LISTED RECORDS start
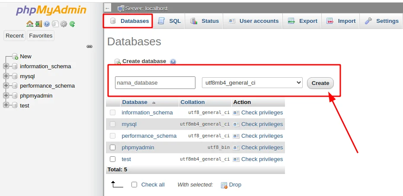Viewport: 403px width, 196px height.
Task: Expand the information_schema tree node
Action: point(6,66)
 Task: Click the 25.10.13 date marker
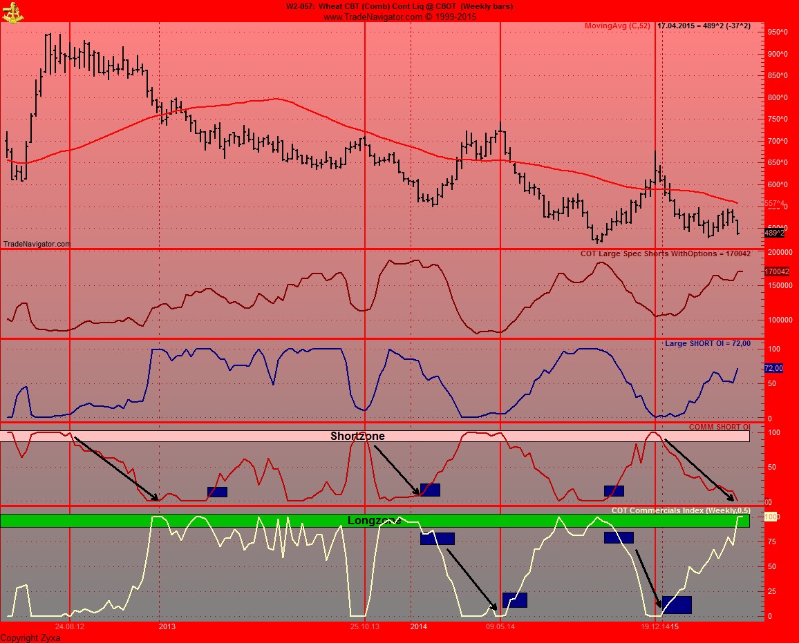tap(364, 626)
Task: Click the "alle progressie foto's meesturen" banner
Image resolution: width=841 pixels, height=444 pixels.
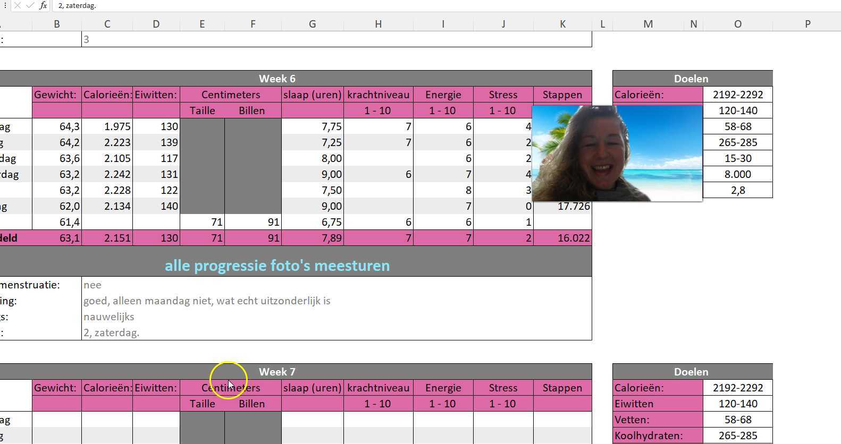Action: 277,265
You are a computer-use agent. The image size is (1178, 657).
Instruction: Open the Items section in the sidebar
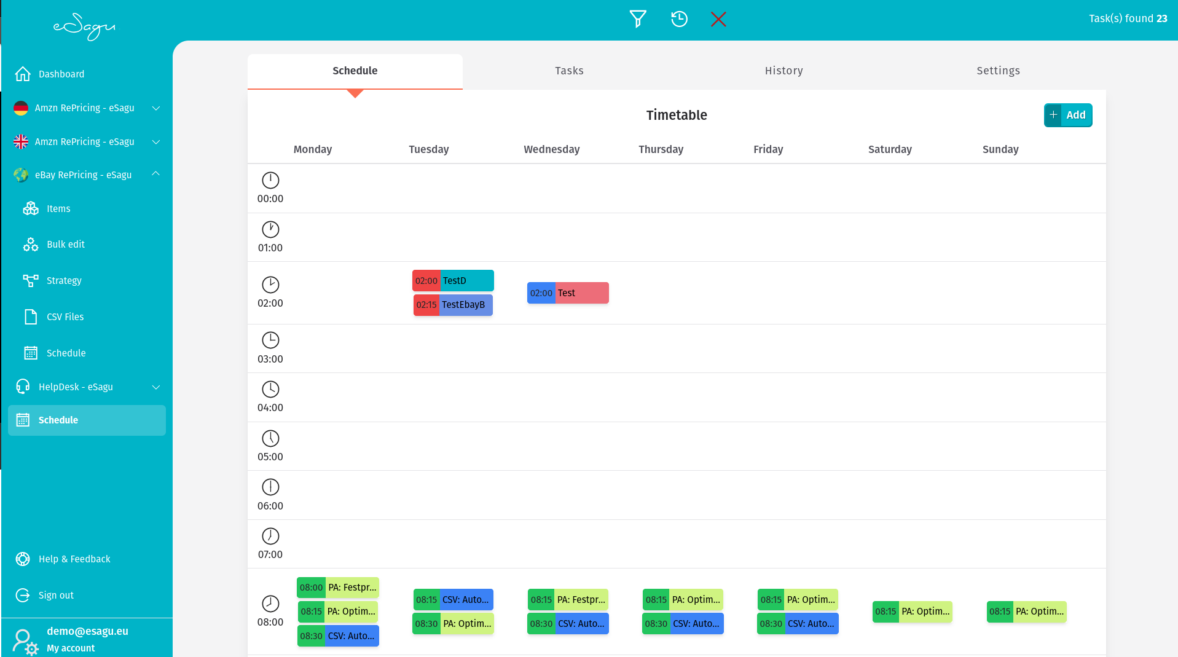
LISTED RECORDS end
LISTED RECORDS start
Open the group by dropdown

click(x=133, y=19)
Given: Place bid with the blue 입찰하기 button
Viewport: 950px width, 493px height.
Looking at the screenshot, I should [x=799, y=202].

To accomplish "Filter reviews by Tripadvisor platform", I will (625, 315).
LISTED RECORDS end
LISTED RECORDS start
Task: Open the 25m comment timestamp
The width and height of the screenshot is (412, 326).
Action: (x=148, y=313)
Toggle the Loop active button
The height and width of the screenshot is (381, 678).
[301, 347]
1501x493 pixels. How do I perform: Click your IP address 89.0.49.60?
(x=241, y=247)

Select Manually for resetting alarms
LISTED RECORDS end
Copy out the items above, starting with the line containing "Viewport: 403px width, 196px height." and going on through the line containing "Instruction: Open the", leaving out the pictures.

** EXERCISE RESPONSE **
Viewport: 403px width, 196px height.
Task: Expand the information_schema tree node
Action: point(6,66)
 Task: Click the 25.10.13 date marker
tap(364, 626)
Task: Click the "alle progressie foto's meesturen" banner
Image resolution: width=841 pixels, height=444 pixels.
Action: 277,265
You are a computer-use agent. The image size is (1178, 657).
Instruction: Open the Items section in the sidebar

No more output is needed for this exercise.